**TASK STATEMENT:** In the entries below, find each line bearing the string "agent" and copy it.

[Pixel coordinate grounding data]

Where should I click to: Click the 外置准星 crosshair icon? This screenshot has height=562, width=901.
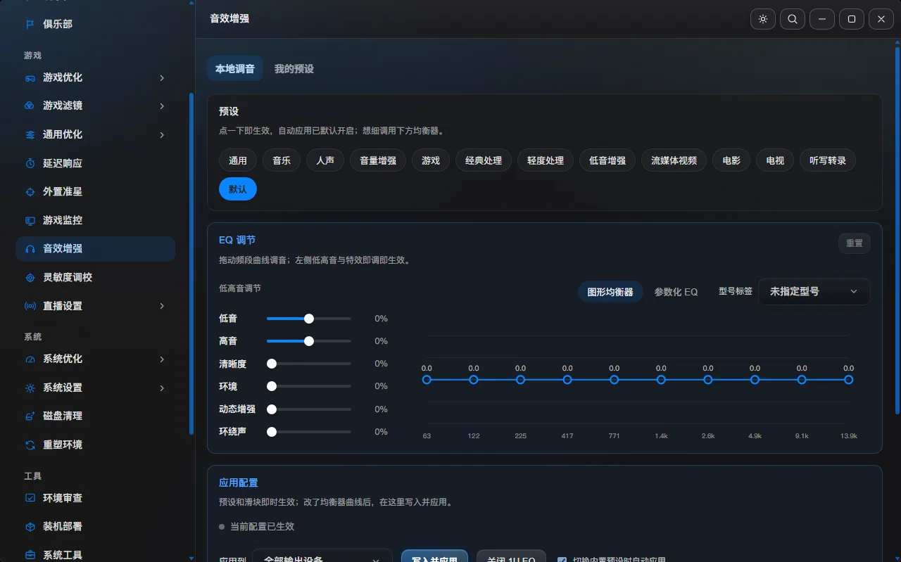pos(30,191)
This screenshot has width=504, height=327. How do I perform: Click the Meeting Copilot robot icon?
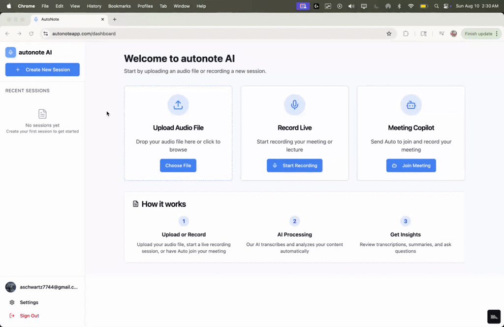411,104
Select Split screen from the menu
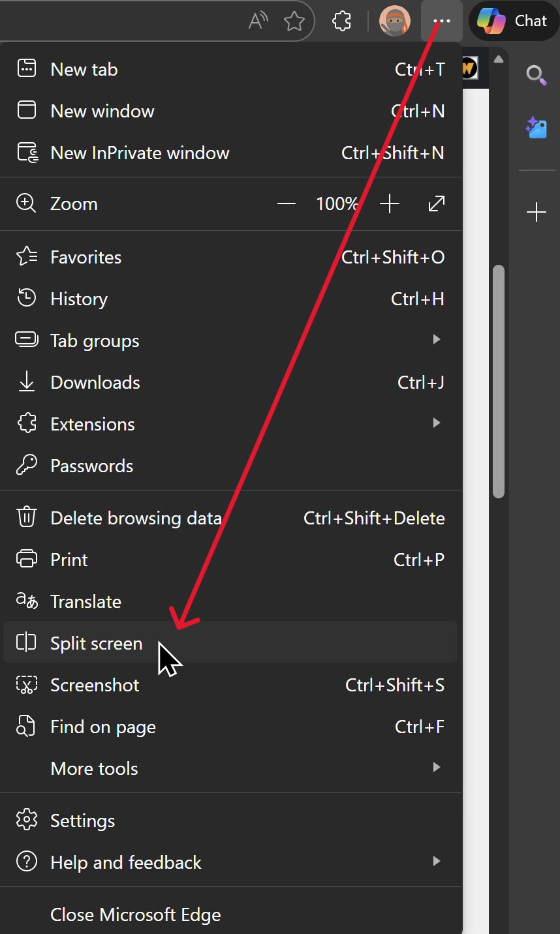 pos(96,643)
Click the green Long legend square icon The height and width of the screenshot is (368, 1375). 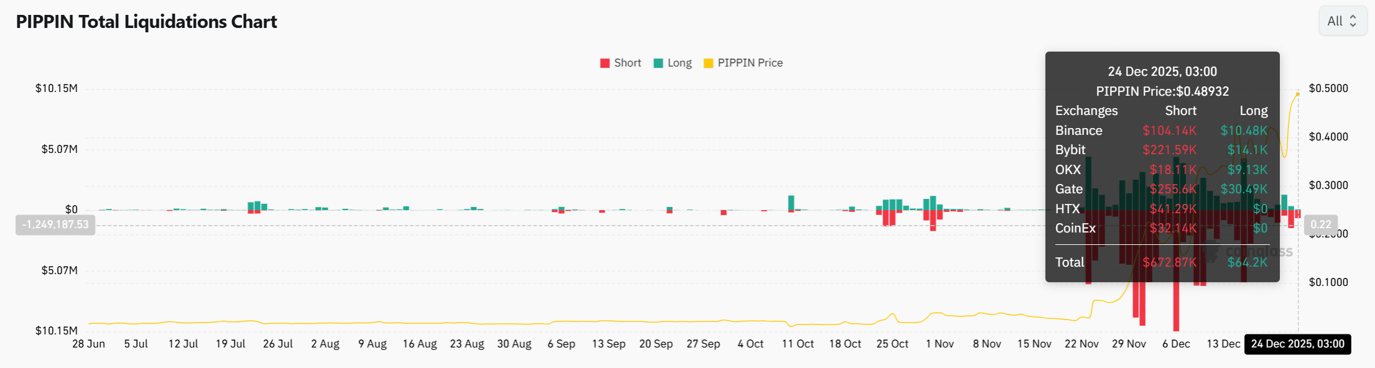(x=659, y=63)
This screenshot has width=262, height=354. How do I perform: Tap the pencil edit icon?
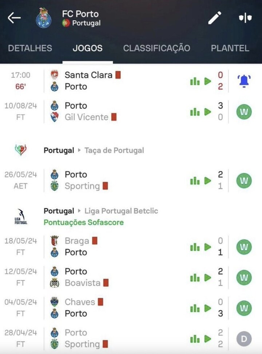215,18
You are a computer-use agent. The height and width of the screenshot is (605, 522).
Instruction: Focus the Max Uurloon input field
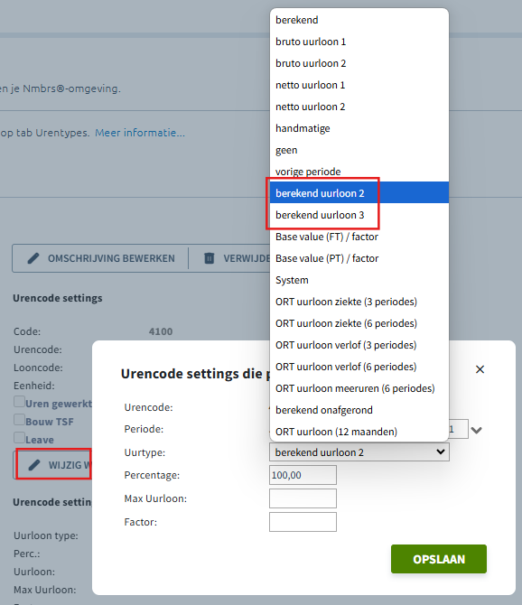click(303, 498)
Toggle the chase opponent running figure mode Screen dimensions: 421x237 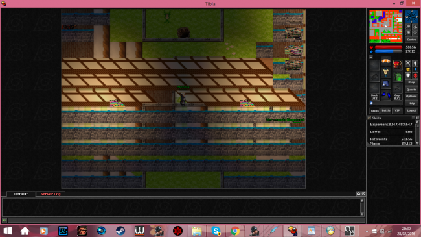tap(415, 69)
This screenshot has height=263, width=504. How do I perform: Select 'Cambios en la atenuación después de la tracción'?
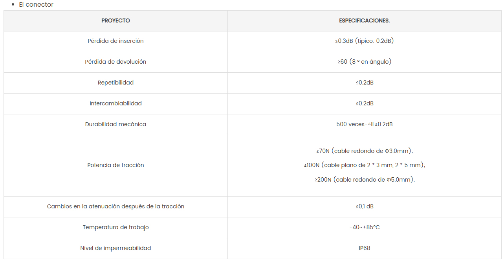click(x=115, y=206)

---

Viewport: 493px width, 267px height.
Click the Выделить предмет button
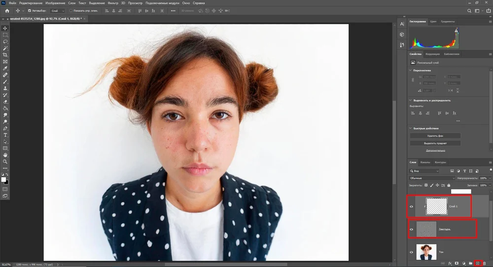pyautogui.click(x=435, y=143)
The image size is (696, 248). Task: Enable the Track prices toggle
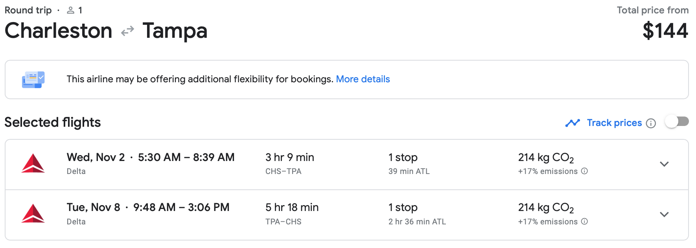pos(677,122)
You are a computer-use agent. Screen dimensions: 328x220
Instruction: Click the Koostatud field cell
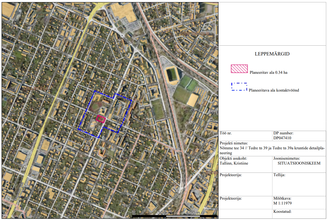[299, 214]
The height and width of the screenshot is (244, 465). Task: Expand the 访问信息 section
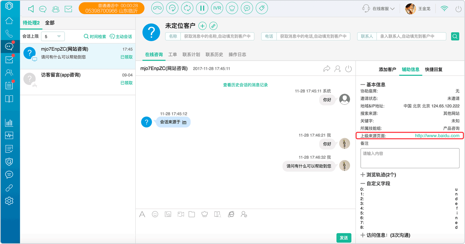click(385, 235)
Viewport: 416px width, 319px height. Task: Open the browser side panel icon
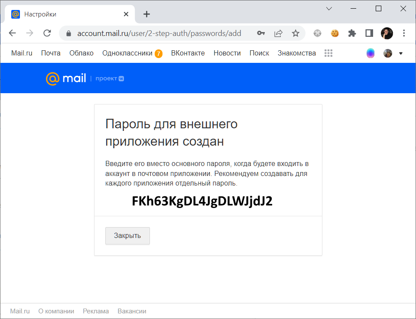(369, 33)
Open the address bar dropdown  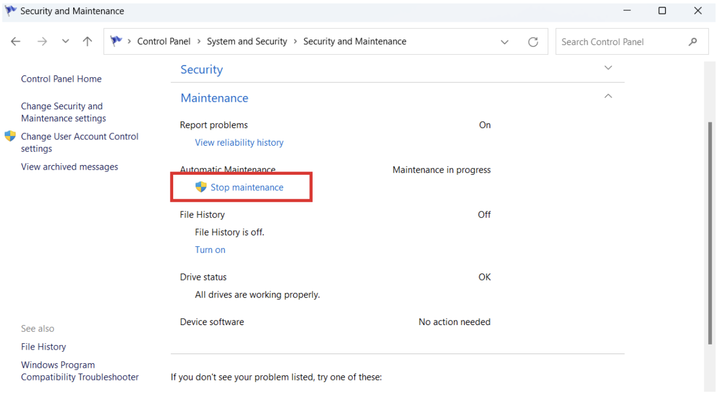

**PROBLEM SOLUTION:**
You are a computer-use agent. The height and width of the screenshot is (605, 522).
You are a computer-use agent. Screen dimensions: 328x220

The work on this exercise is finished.